Prompt 1
Answer these questions about the blog post, labeling each answer with its letter:
(a) Who interviewed Jim Wallis on Thursday evening?
(b) Which book by Calvin Miller had the writer already bought?
(c) Whose interview with Bishops Rucyahana and Wright does the writer call impressive?

When I was at the Better Watchdogs Workshop back in September, we had a discussion about when groups that actively seek publicity suddenly bar the press from reporting on a public or semi-public meeting. There was not clear consensus on what to do in such situations. I said that I would comply with such a request, but vocally protest it and take it into account in future reporting, which is what I have done here. Let me add another thought: If authors and their publishers don’t want the press to report provocative one-liners, perhaps the authors should refrain from spewing them. It seems to me they do so to get a reaction. Both audiences and we in the press might also do well not to take the bait. Better to ignore declines in discourse than to advertise them.
Speaking of Calvin Miller’s session “Praying as a Creature to the Creator: Finding God in the Thin Places of the World He has Made for You,” this was the only talk I attended for personal edification. I have appreciated Miller’s writing and looked forward to hearing the sage speak in person. For the life of me, I can’t tell you what he said. Partly this was fatigue, partly it was his speaking style. He was like a whirling dervish, flinging out poems and jokes and sturdy bits of wisdom with some sense of structure, but a structure I couldn’t follow. I suspect I might be like him as a speaker, struggling to express something coherent—only I don’t like chaos. I’d also skip the fat American jokes, as any regular reader of this blog can attest. (I’m sure the attractive, ample woman beside me didn’t appreciate them either.) And I would skip the multiple reminders to buy my new book, though I think he can be forgiven since he mentioned that his previously held eschatology had fooled him into not planning for his golden years until he was in his fifties. I had already bought The Path of Celtic Prayer at any rate, and don’t regret it.
I only wish I had gone to hear Jim Wallis talk about his new book, The Great Awakening: Reviving Faith and Politics in a Post-Religious Right America, instead. I had heard Wallis on Thursday evening in a short interview with Efrem Smith. Even Smith was skeptical of Wallis’ protestations that he is not advocating a Religious Left to counter the Religious Right. Wallis said he is preaching spiritual revival, for without it, neither party will effect real change.
Krista Tippett‘s interview with Bishops Rucyahana and Wright was impressive. She picked up on some of the themes I spoke with Bishop Rucyahana about regarding the Anglican splintering. (Wright corrected my reference to it as a “split” in my interview with him.) I encourage anyone who cares about our world to check the Speaking of Faith website for the air date. Currently, an interview with the late John O’ Donahue is being featured. I’d never heard of O’Donahue until bloggers began reporting his death earlier this year, and then a dear Irishman who is not a churchgoer told me his “relations,” as he calls them, were friends with O’Donahue. I’ll be acquainting myself (and my friend) with him shortly.

Data listing
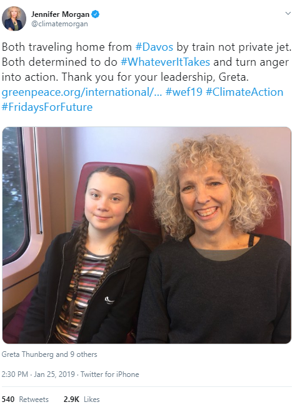The height and width of the screenshot is (412, 295).
Task: Click the 540 retweet count number
Action: [x=8, y=399]
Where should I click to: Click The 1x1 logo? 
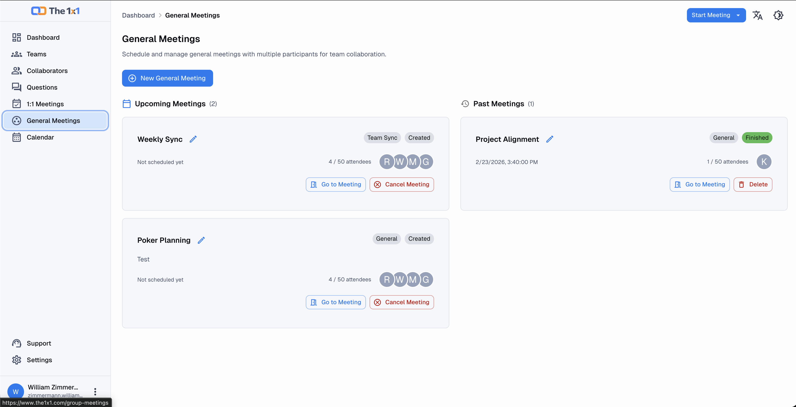56,11
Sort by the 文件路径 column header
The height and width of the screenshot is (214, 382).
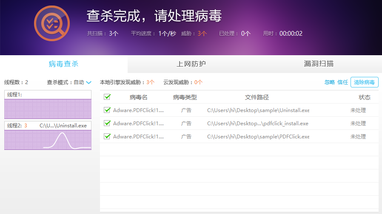pyautogui.click(x=257, y=97)
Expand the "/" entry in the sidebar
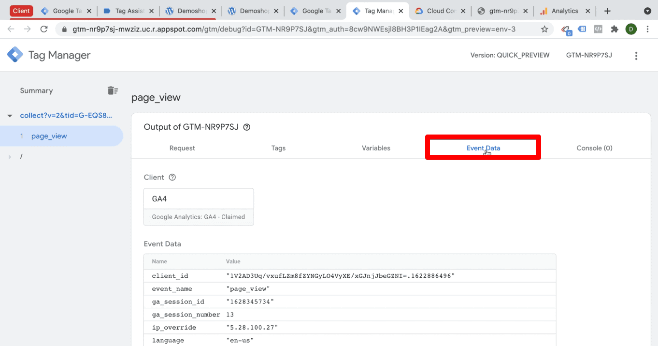The image size is (658, 346). [x=11, y=156]
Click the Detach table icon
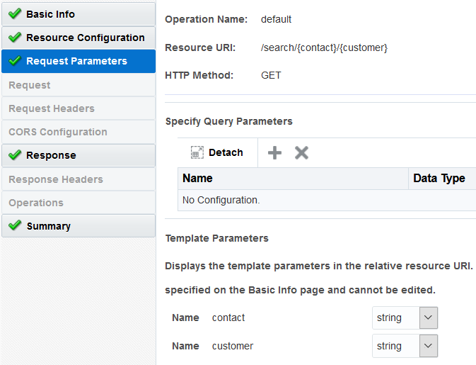This screenshot has width=476, height=365. tap(197, 153)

Prompt 2
Rewrite as a numbered list the part of the listing that opens with the line containing "in the sidebar" and runs to the end of the listing. Omit the pictures.

Correct result 1
(a) Efrem Smith
(b) The Path of Celtic Prayer
(c) Krista Tippett's

Correct result 2
1. Expand the "/" entry in the sidebar
2. The image size is (658, 346). [x=11, y=156]
3. Click the Detach table icon
4. This screenshot has width=476, height=365. tap(197, 153)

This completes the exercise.